In this study, the order interval (0.1) was not sufficiently fine and the 1.5 order and the 1.6 order seemed to represent a critical point. A self-adapting algorithm of order selection of fractional derivatives is currently being conducted. Thus, smaller order intervals could be obtained. The application of remote sensing data for mapping soil parameters depends on the different spectral behavior, spatial–temporal distribution of soils, and the vegetation on the terrain surface. There are many strong signals in the range between 1,900–2,200 nm. Furthermore, the salinity is not a unique factor of forming soil reflectance properties. The VIS–NIR predicting performances of soil salinity might be affected due to the fact that adsorption properties of soluble salts in these electromagnetic ranges are weaker than those of water, soil iron, organic matter, certain types of clay minerals, and some other soil components. To further improve the prediction accuracy, the most dominant factor of soil reflectance with different salinity degrees will be analyzed in the future study. The fractional derivative has not been tested on the remote sensing data collected from different platforms, e.g., Landsat, Hyperion, and unmanned aerial vehicle (UAV). Therefore, taking into account the soil sampling depth, the salt/soil composition, the soil moisture content, and some other factors, further research should focus on the possible combination of satellite imagery, field-, and laboratory-derived spectra data.
Conclusions
In this study, soil salinity was measured under laboratory conditions according to the spectral reflectance of 400 soil samples from the Ebinur Lake wetland.

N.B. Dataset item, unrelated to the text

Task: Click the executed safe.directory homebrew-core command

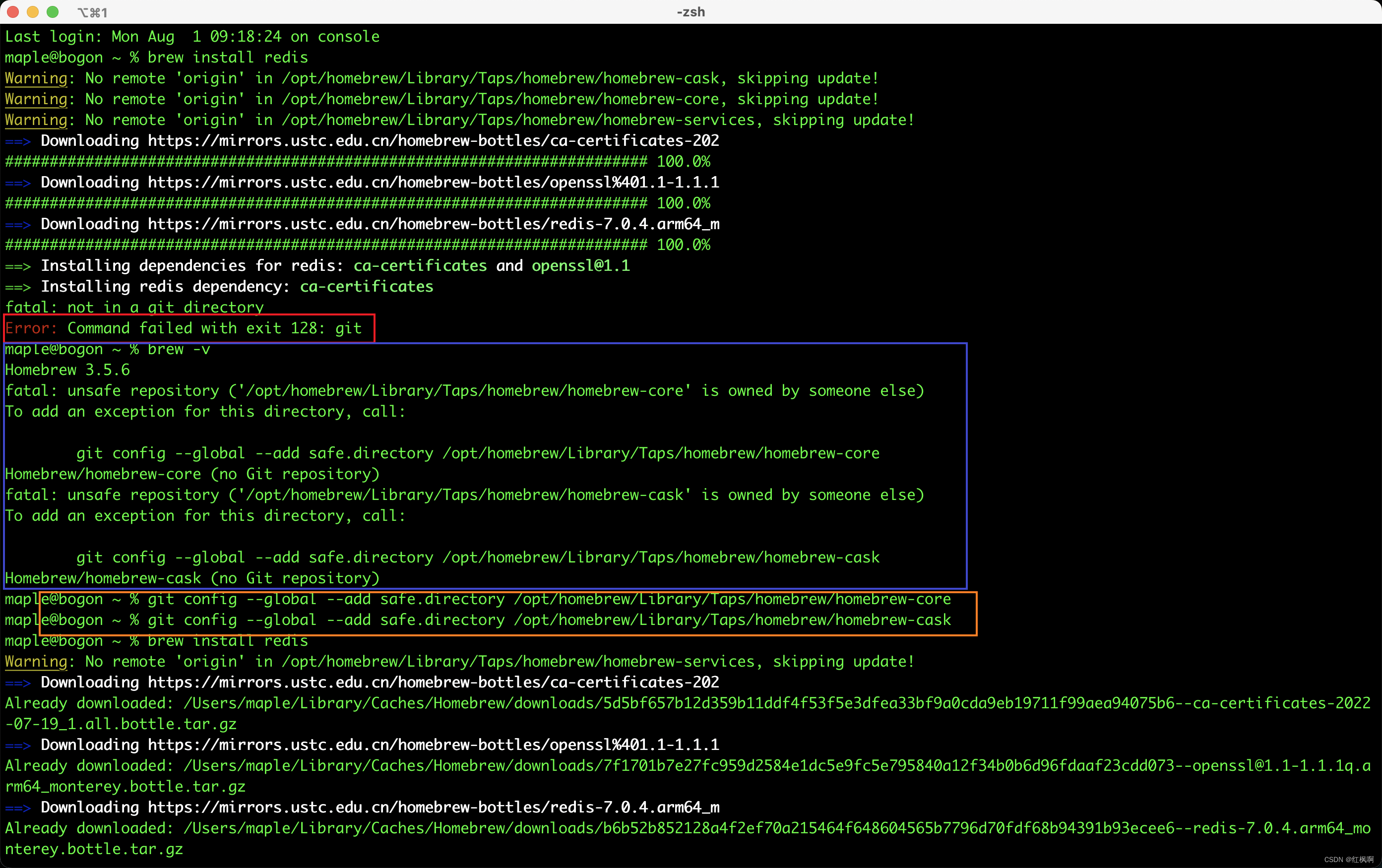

The fractional derivative was introduced to the pretreatment of spectral data to obtain a robust quantitative prediction model. Fractional derivative results of the reflectance showed a fluctuating trend in the range of LW–NIR. Some less obvious absorption peak information was magnified to a certain extent. More spectral characteristics were refined by the spectrum reflectance treated by fractional derivative. The 1.5 order and the 1.6 order were the most important fractional derivative orders for the soil salinity quantitative estimation. Both in the calibration dataset and validation dataset, RF models performed better than PLSR models. Among these established models, the most effective model was established based on RF with the 1.5 order derivative of absorbance, with the optimal values of R2(0.93), RMSE (4.57 dS m−1), and RPD (2.78 ≥ 2.50). This model showed an excellent predictive performance of estimating soil salinity of the Ebinur Lake wetland. The pretreatment of fractional derivative could flourish the spectra processing technology. Such an approach could be useful for monitoring multiple land surface parameters with higher accuracy.